My mother, my grand, even my daughter or my wife would like to do. They just wanna have help and wanna be sure it works. And we have to fail early. And I think in this case also quietly, because trust is a very fragile good. And we don't have to destroy that.
And final slide. Yeah.
Oh, almost final slide. I think we're with blockchain right here at the sweeping, at the tipping point for that technology to take off and how not to conquer blockchain for ad. I don't know. Probably many of you saw this over the last days. Everybody who used PGP, well, your emails, you encrypted with PGP now can be read by everybody and that should not happen.

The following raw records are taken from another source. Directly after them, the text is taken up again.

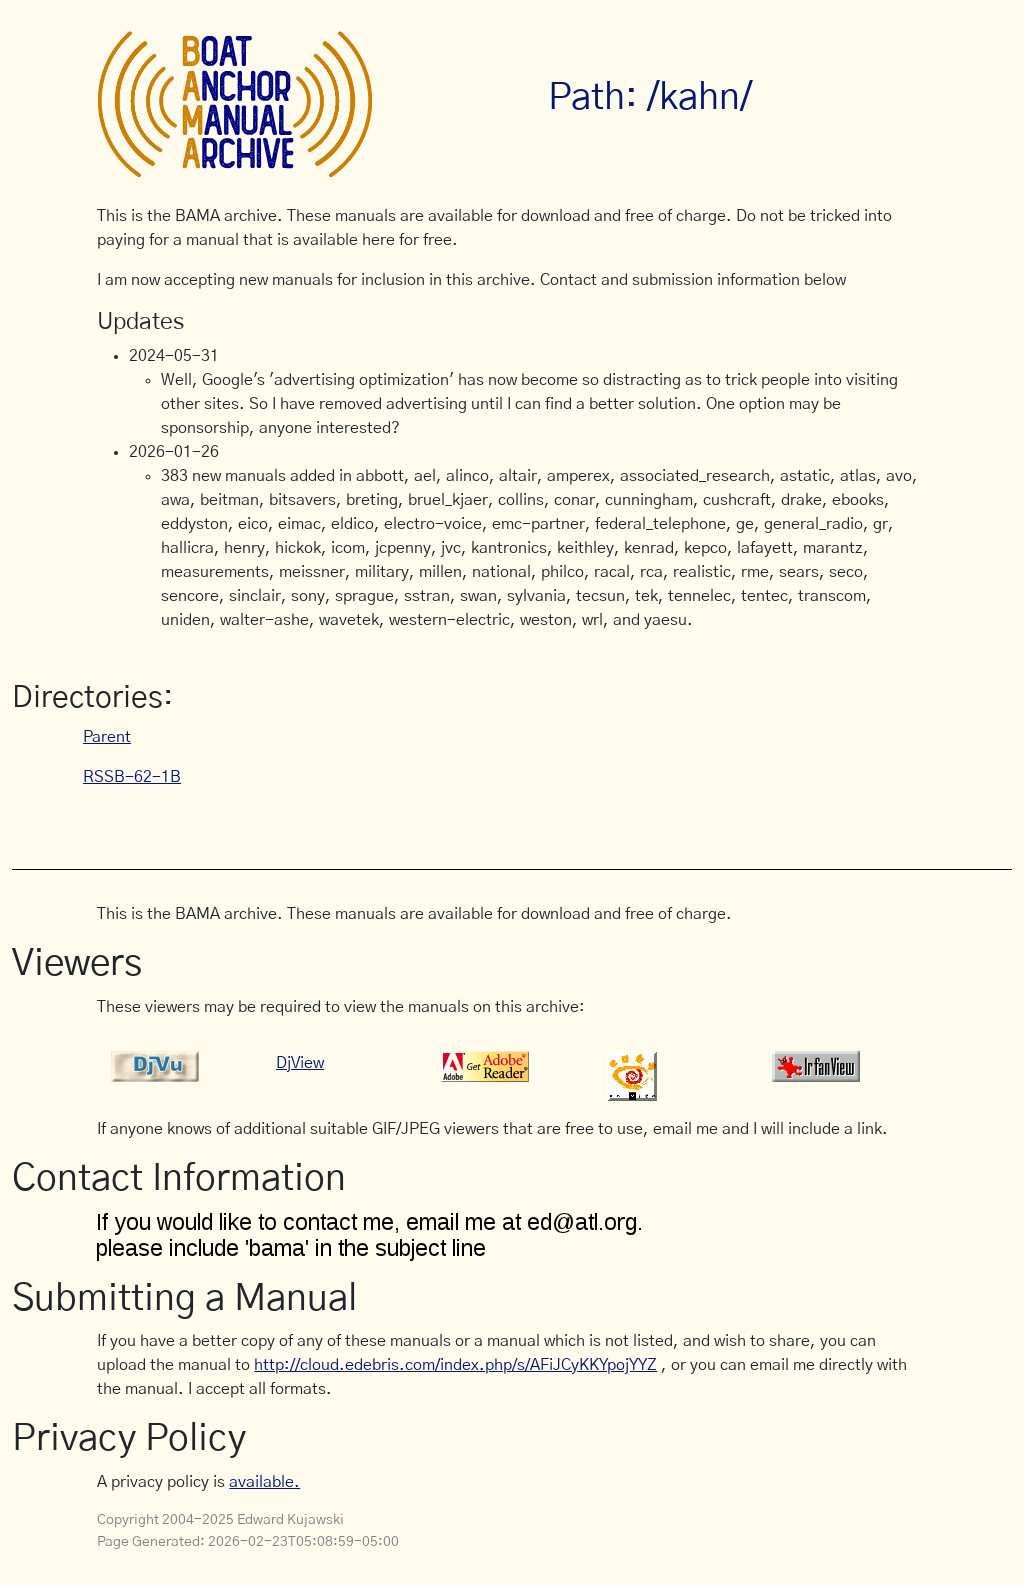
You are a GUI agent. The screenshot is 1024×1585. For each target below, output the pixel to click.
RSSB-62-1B (132, 777)
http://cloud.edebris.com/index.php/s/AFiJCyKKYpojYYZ (455, 1365)
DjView (300, 1063)
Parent (107, 737)
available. (264, 1482)
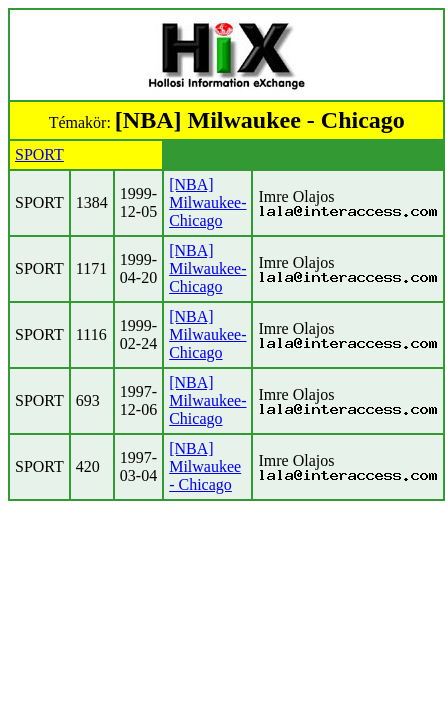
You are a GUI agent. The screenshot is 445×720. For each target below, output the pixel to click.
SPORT (39, 154)
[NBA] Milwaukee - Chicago (205, 466)
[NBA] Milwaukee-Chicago (207, 202)
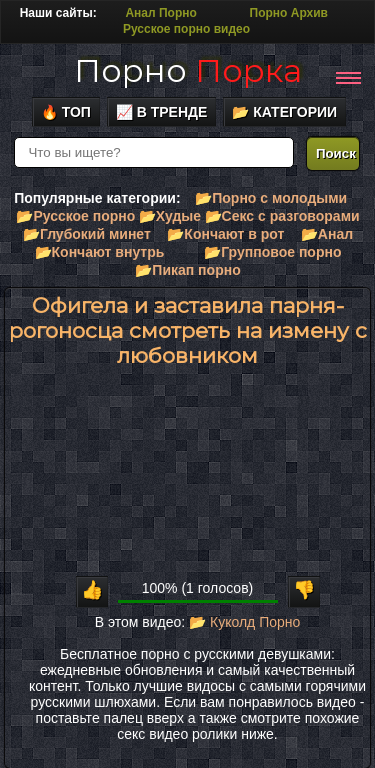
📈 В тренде (162, 112)
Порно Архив (289, 13)
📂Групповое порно (272, 252)
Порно (188, 70)
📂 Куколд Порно (244, 622)
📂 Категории (284, 112)
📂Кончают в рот (225, 234)
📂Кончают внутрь (100, 252)
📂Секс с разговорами (282, 216)
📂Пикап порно (187, 270)
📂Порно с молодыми (271, 198)
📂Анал (327, 234)
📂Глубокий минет (87, 234)
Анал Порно (160, 13)
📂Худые (170, 216)
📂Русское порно (75, 216)
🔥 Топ (66, 112)
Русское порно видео (186, 29)
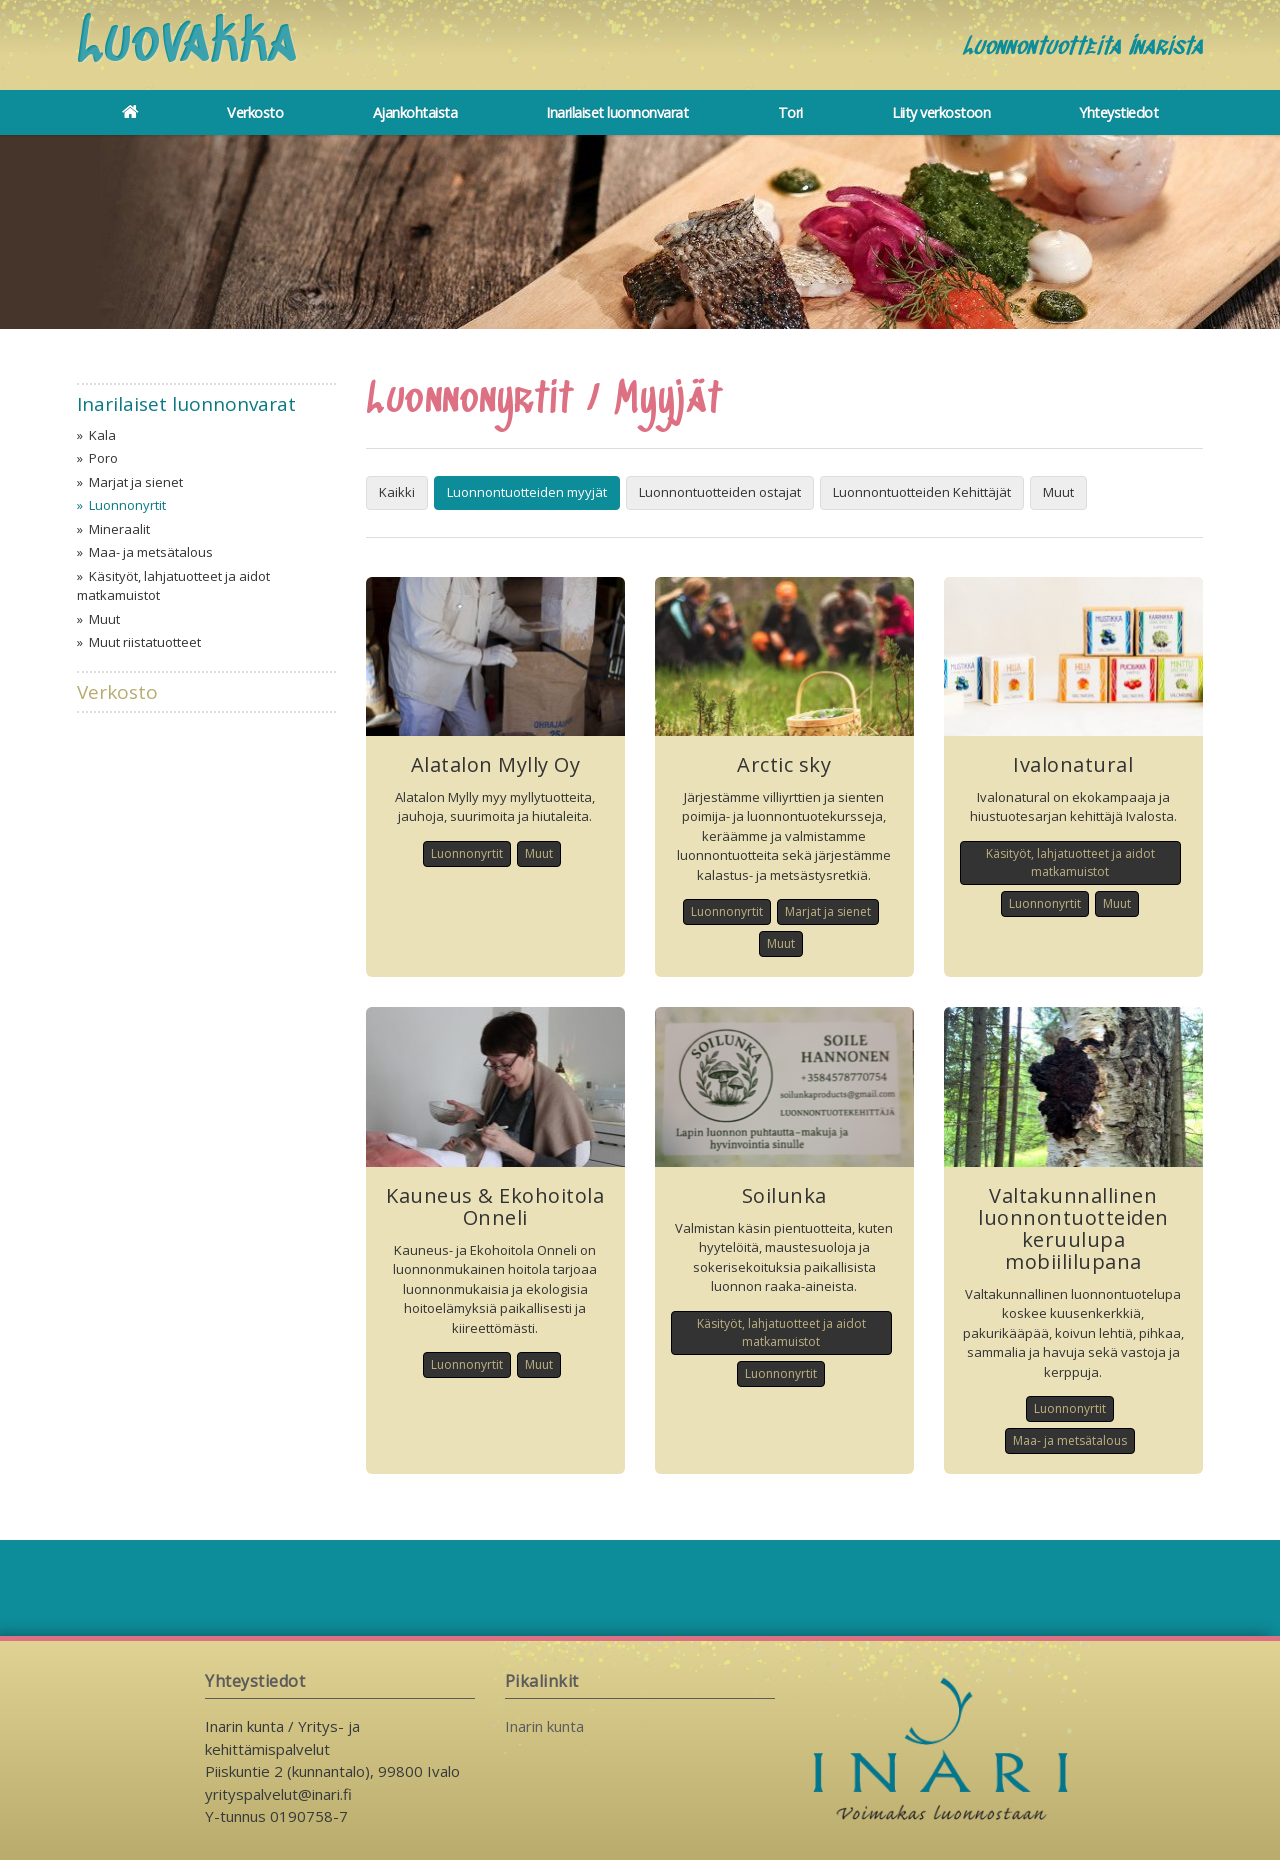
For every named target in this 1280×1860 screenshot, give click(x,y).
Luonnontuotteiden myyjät (527, 492)
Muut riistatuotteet (145, 642)
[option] (640, 232)
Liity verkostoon (941, 112)
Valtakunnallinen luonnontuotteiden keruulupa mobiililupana (1073, 1228)
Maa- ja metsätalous (151, 552)
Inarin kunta (544, 1726)
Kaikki (397, 492)
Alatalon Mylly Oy (496, 764)
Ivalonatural (1073, 764)
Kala (102, 435)
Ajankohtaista (415, 112)
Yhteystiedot (1118, 112)
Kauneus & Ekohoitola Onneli (495, 1206)
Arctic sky (784, 764)
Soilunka (784, 1195)
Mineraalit (119, 529)
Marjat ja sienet (136, 482)
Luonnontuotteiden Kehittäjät (922, 492)
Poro (103, 458)
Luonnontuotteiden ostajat (720, 492)
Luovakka (195, 48)
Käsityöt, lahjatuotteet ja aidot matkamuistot (173, 586)
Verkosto (255, 112)
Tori (790, 112)
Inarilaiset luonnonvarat (617, 112)
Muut (104, 619)
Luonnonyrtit (127, 505)
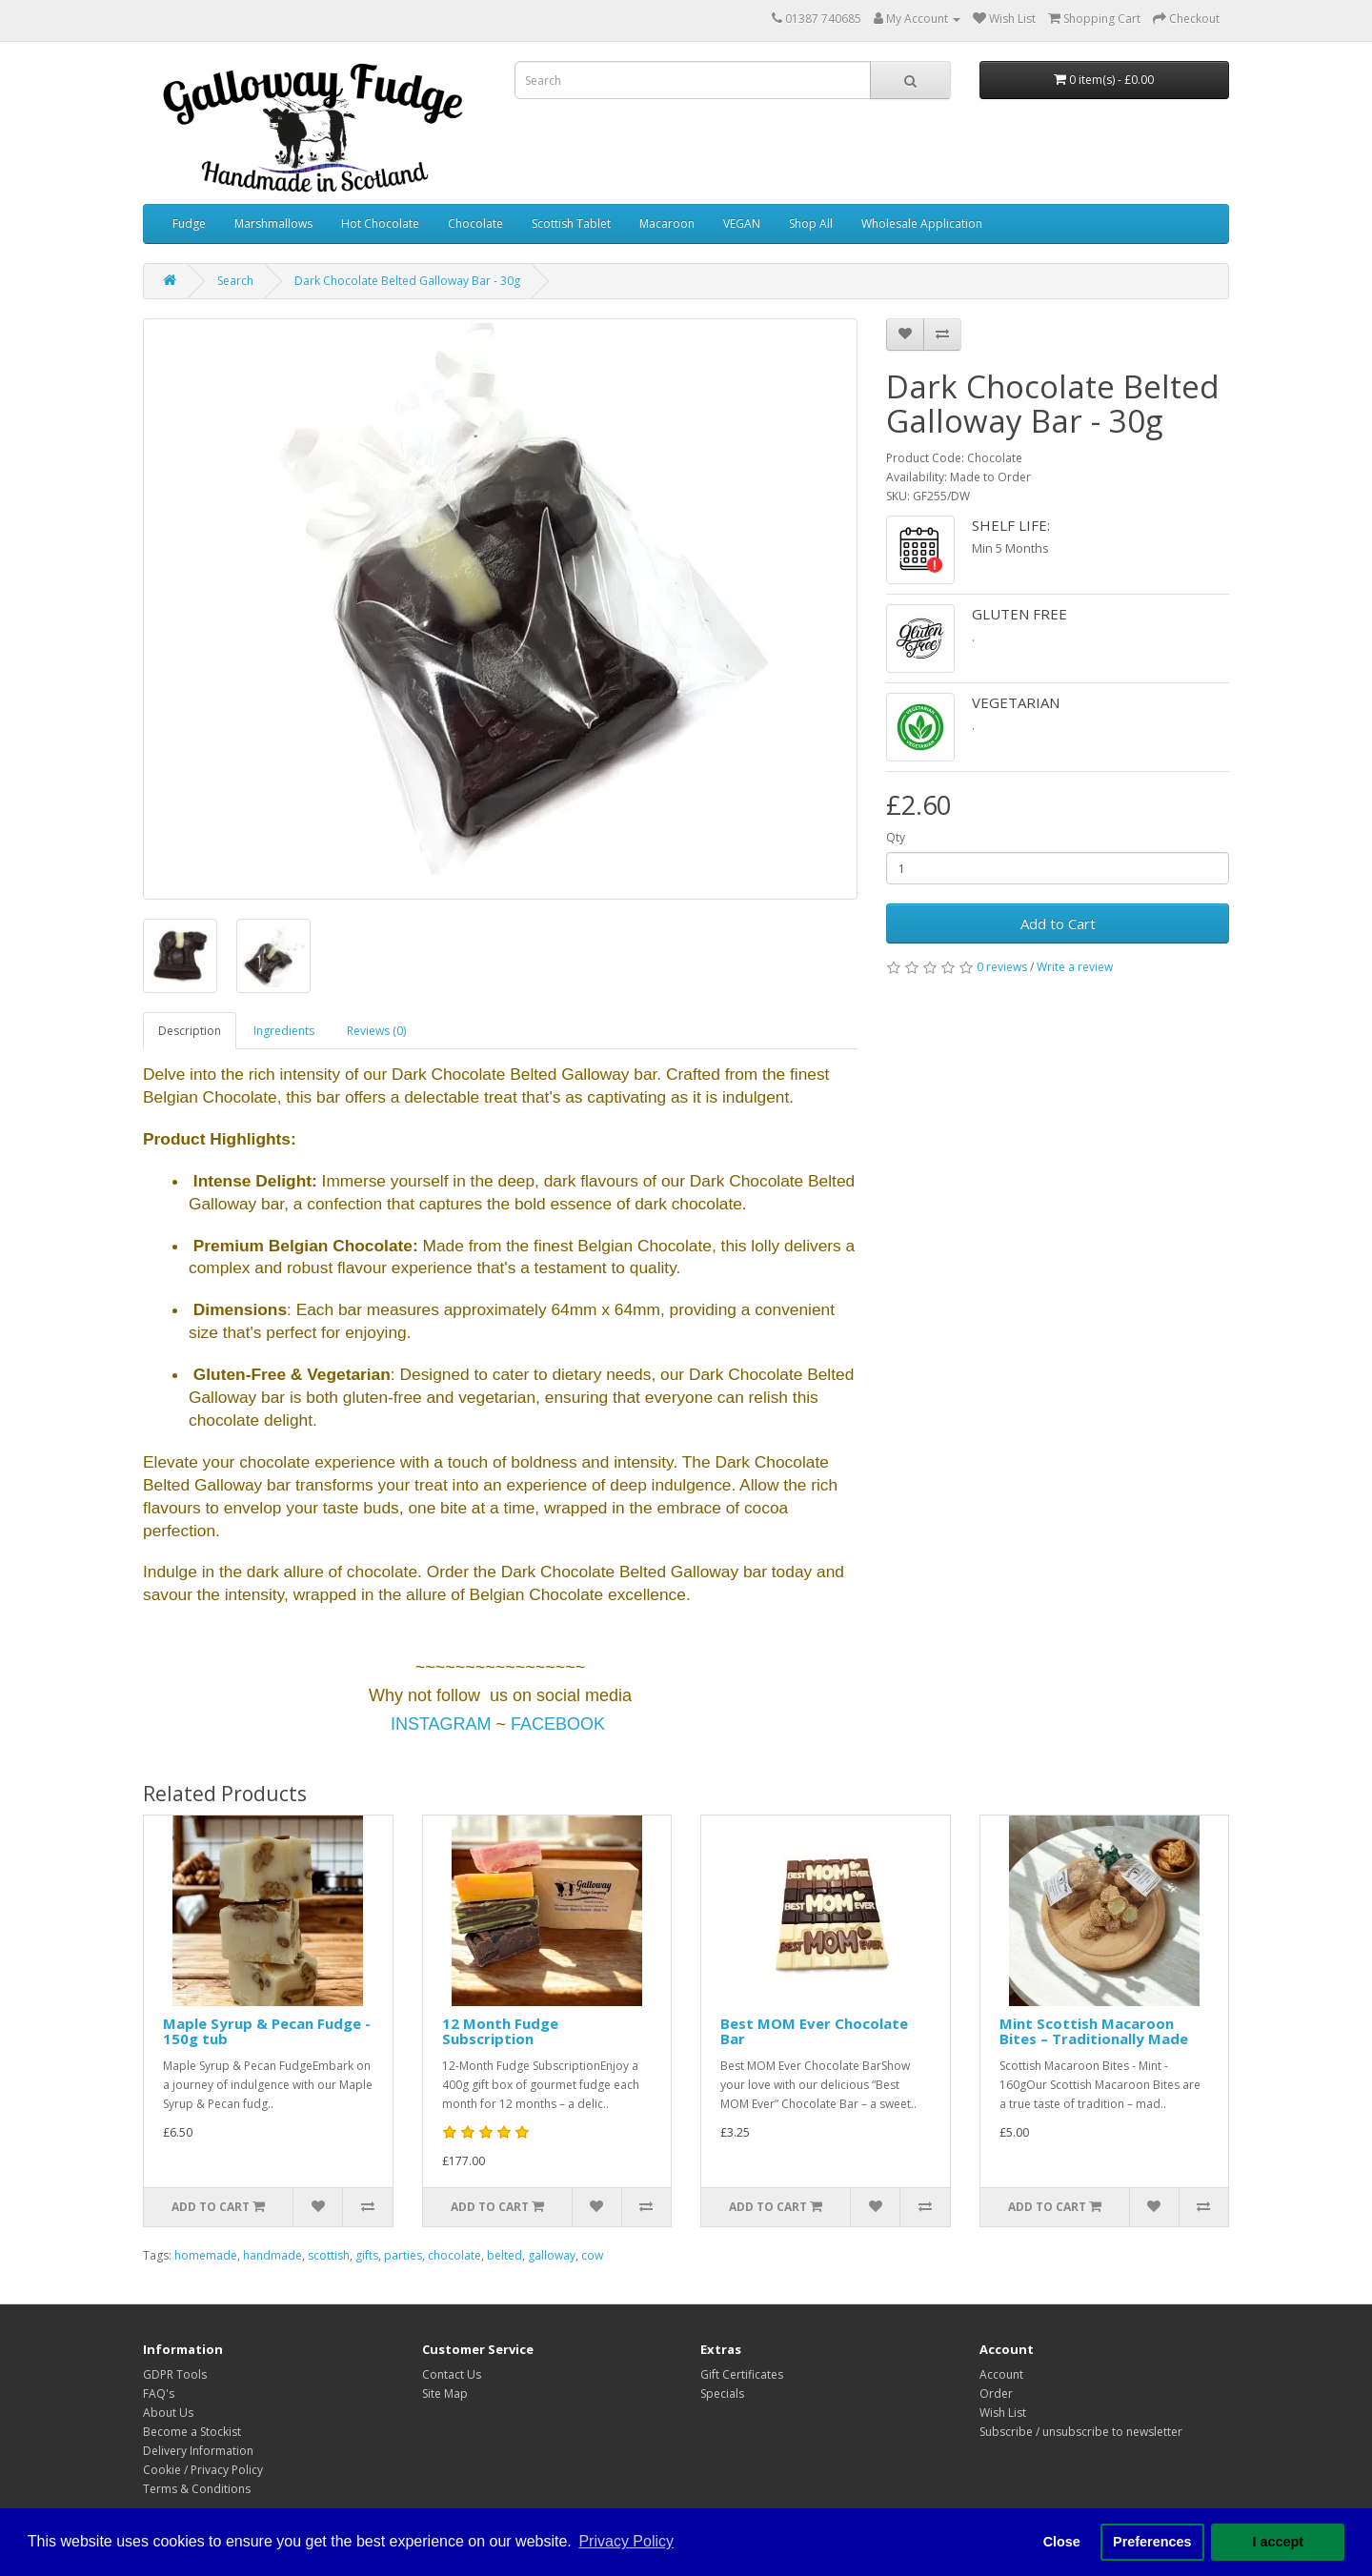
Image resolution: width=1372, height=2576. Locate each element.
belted (504, 2255)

Well, at least here it happened after I think 30 years with the blockchain systems. This should probably hopefully not happen in the first years. Thank you very much.
Thank you. So thank you very much. And maybe to the last slide, my colleague Alexei published blog post on this yesterday regarding all this panic mode thing.
And, you know, to be honest, I think it's much worse than some effected implementations and it's not a protocol it's implementation. Yeah. That we have probably 98% or 99, or even more percent of totally unencrypted males. So what is the bigger problem in reality? But some researchers wanted to get a little bit of publicity here. That's I think the fact behind that, okay. Let's look at the questions. I think we have two here and, and the three right now, so we probably can't pick all of them, but so I think the first one is a good one.
So if we have a digital E D app, can we use it instead of our passport at the border control?
Not right now, but we will be able to do that. There's the iCare or the international civil aviation organization that is right now talking about having different form factors and even leaving the, even have the possibility to leave the passport at home and travel without any token.
But it, one of the possible tokens could also be a smartphone.
Oh, that would be cool. I believe. I hope so.
Yeah.
So thank you very much again, for that insightful present.